The state auctions off interconnection rights to the lowest-price bidder. "The low-cost, best projects with the most attractive prices and the highest value win," Blank said. When projects interconnect to the grid, that value is effectively transferred to customers.

"I think that's the problem with FERC's NOPR and the RTO approaches — nobody is prioritizing," Blank said. "That doesn't matter if there's no scarcity, but there is scarcity because you can't build new transmission quickly."

Blank noted that the 15-state Midcontinent ISO had approximately 170,000 MW in its last interconnection study cluster on a peak demand system of 120,000 MW, with about 100,00 MW already in the grid operator's interconnection queue.
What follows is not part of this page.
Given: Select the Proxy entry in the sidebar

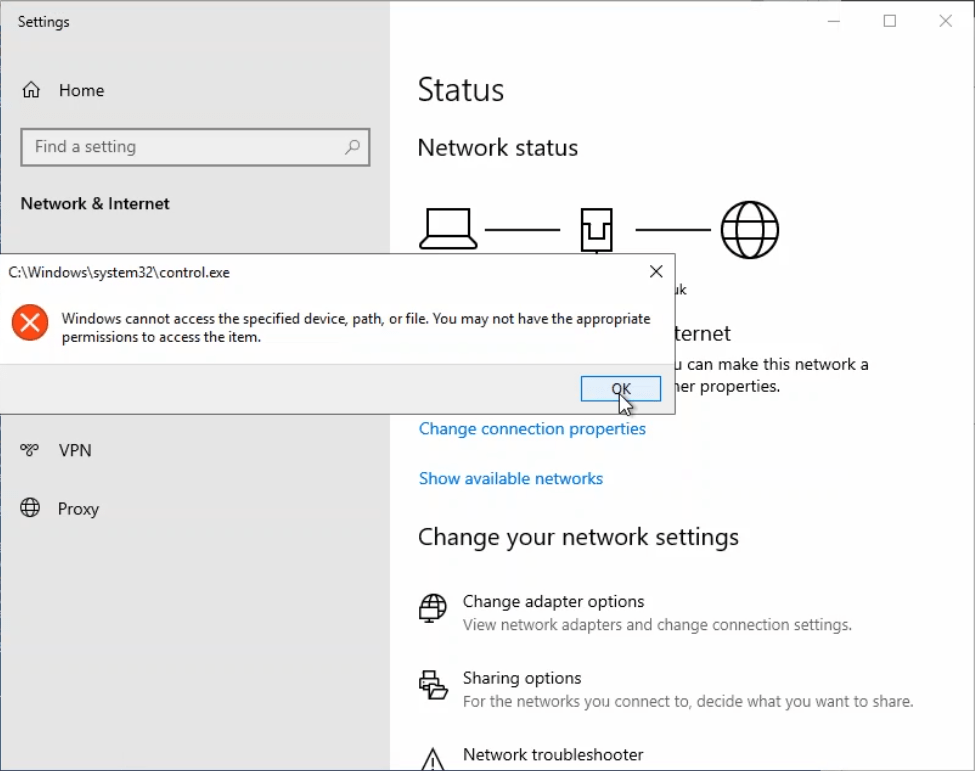Looking at the screenshot, I should click(x=78, y=508).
PJM has also stopped accepting new interconnection filings until 2024.

"We're just concerned about how you shift control of something that's functional under Colorado's current approach to something that's dysfunctional and increasingly getting worse," Blank said. "We need to keep the lights on and transition, we need to build and invest, and we just can't tie it all up in a dysfunctional process that's incapable of prioritizing among the best projects."

FERC's interconnection proposal

With those issues in mind, Blank wants to see FERC's proposed rule on interconnection revised to accommodate states like Colorado.

"Right now, the contract right for interconnection is with the developer. Every developer that applies gets a queue position and it's a qualified contract — it's not an absolute contract," Blank explained. "But I think that right needs to start shifting to load. I think that native load needs to be able to control interconnection access and it has to be competitive. You can't just let transmission owners and load-serving entities benefit themselves."

Blank argued that developers who win competitive solicitations should be given priority in interconnection queues.

"If projects are meeting resource adequacy standards, then those projects should move forward first. If you can't demonstrate that you're serving qualified native load, you shouldn't be part of a cluster study," Blank said.

"I would encourage FERC to allow states like Colorado to continue prioritizing bilateral markets," he said. "For states shifting to a full RTO, you've got to allow the prioritization of projects. You just can't have open access when the supply and demand balance is that crazy."

However, Blank stressed that FERC's attention to interconnection queue reform "is absolutely critical."

"I think the commission is trying to do the right thing," he said. "I think the glass is about 80% full."